On 22.04.21 19:50, Florian Fainelli wrote:
On 4/22/2021 1:56 AM, David Hildenbrand wrote:
On 22.04.21 09:49, Michal Hocko wrote:
Cc David and Oscar who are familiar with this code as well.
On Wed 21-04-21 11:36:01, Florian Fainelli wrote:
Hi all,
I have been trying for the past few days to identify the source of a
performance regression that we are seeing with the 5.4 kernel but not
with the 4.9 kernel on ARM64. Testing something newer like 5.10 is a bit
challenging at the moment but will happen eventually.

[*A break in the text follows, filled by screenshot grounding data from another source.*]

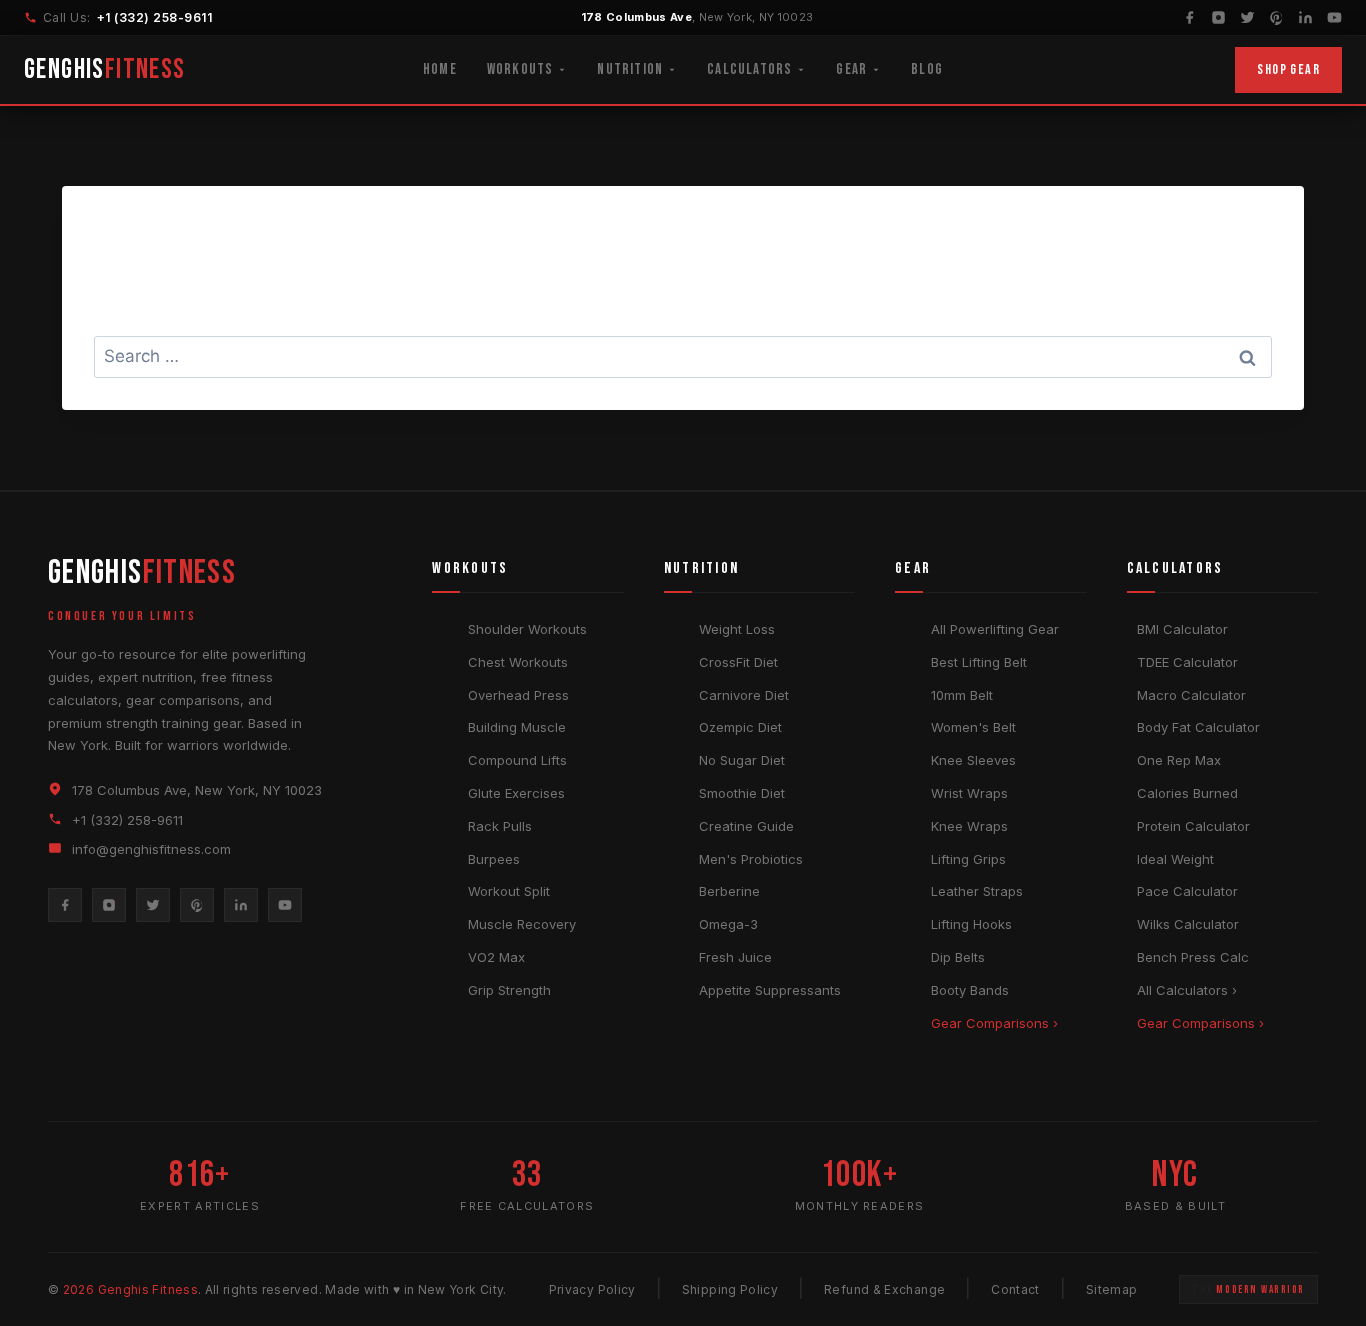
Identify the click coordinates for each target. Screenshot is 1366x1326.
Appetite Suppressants (770, 990)
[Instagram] (1218, 17)
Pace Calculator (1187, 891)
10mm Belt (962, 695)
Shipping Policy (730, 1289)
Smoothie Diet (742, 793)
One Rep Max (1179, 760)
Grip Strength (509, 990)
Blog (927, 69)
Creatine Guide (746, 826)
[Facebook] (1189, 17)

What we are seeing is a ~3x increase in the time needed for
alloc_contig_range() to allocate 1GB in blocks of 2MB pages. The system
is idle at the time and there are no other contenders for memory other
than the user-space programs already started (DHCP client, shell, etc.).
Hi,
If you can easily reproduce it might be worth to just try bisecting;
that could be faster than manually poking around in the code.

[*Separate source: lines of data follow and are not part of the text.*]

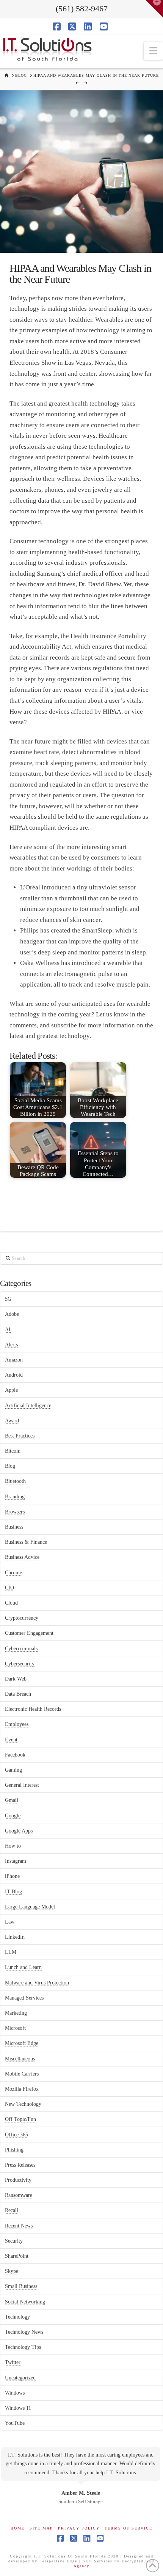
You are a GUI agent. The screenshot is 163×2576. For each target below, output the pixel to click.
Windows (15, 2393)
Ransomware (18, 2195)
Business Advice (22, 1557)
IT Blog (13, 1891)
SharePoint (16, 2256)
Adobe (12, 1314)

Also, it would be worth having a look at the state of upstream Linux.
Upstream Linux developers tend to not care about minor performance
regressions on oldish kernels.
This is a big pain point here and I cannot agree more, but until we
bridge that gap, this is not exactly easy to do for me unfortunately and
neither is bisection :/
There has been work on improving exactly the situation you are
describing -- a "fail fast" / "no retry" mode for alloc_contig_range().

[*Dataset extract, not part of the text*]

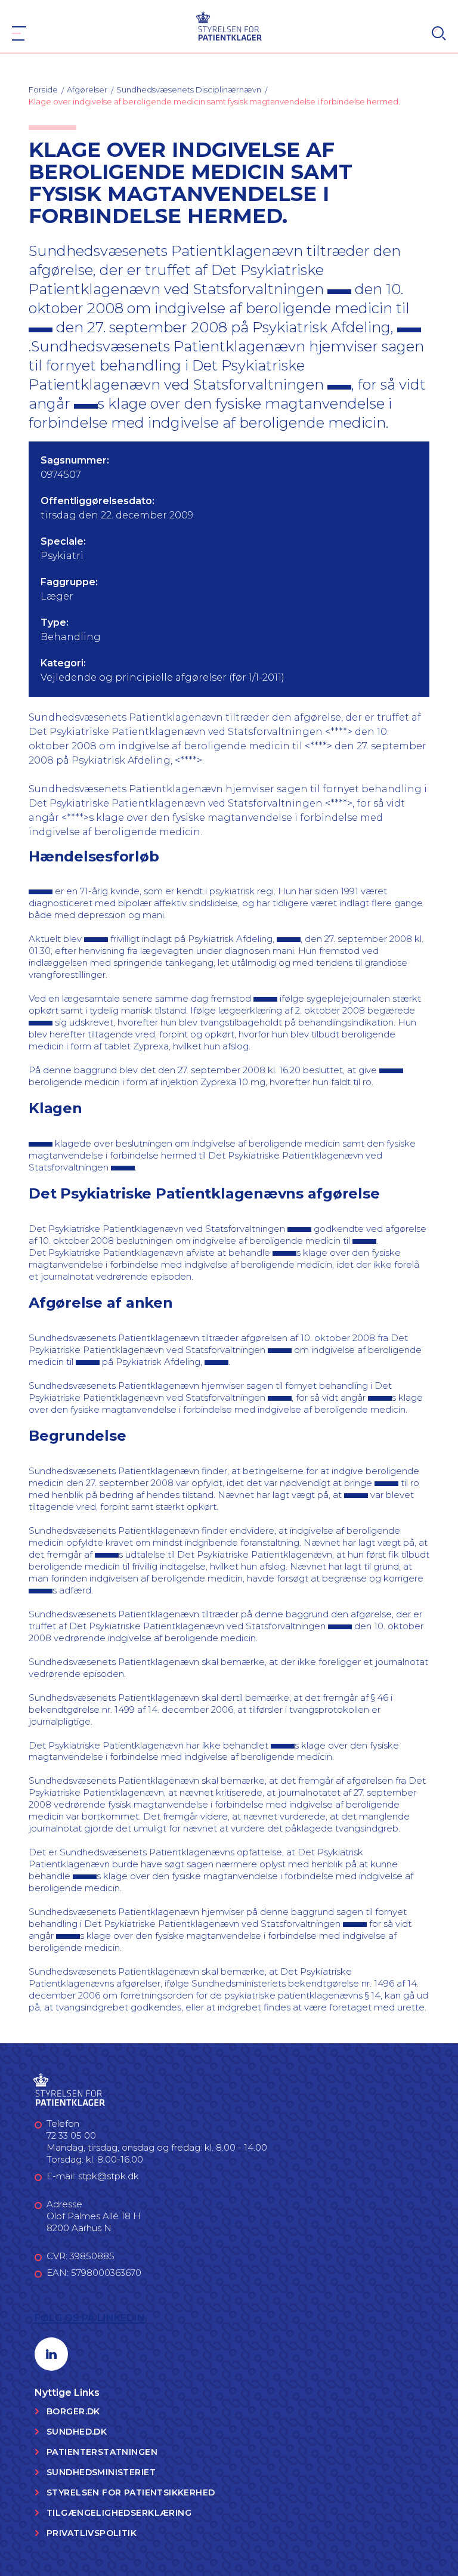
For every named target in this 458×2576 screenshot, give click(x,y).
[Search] (439, 33)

Maybe it tackles exactly this issue.
https://lkml.kernel.org/r/20210121175502.274391-3-minchan@xxxxxxxxxx
Minchan is already on cc.
This patch does not appear to be helping, in fact, I had locally applied
this patch from way back when:
https://lkml.org/lkml/2014/5/28/113
which would effectively do this unconditionally. Let me see if I can
showcase this problem a x86 virtual machine operating in similar
conditions to ours.
How exactly are you allocating these 2MiB blocks?
Via CMA->alloc_contig_range() or via alloc_contig_range() directly? I
assume via CMA.
For
https://lkml.kernel.org/r/20210121175502.274391-3-minchan@xxxxxxxxxx
to do its work you'll have to pass __GFP_NORETRY to
alloc_contig_range(). This requires CMA adaptions, from where we call
alloc_contig_range().
--
Thanks,
David / dhildenb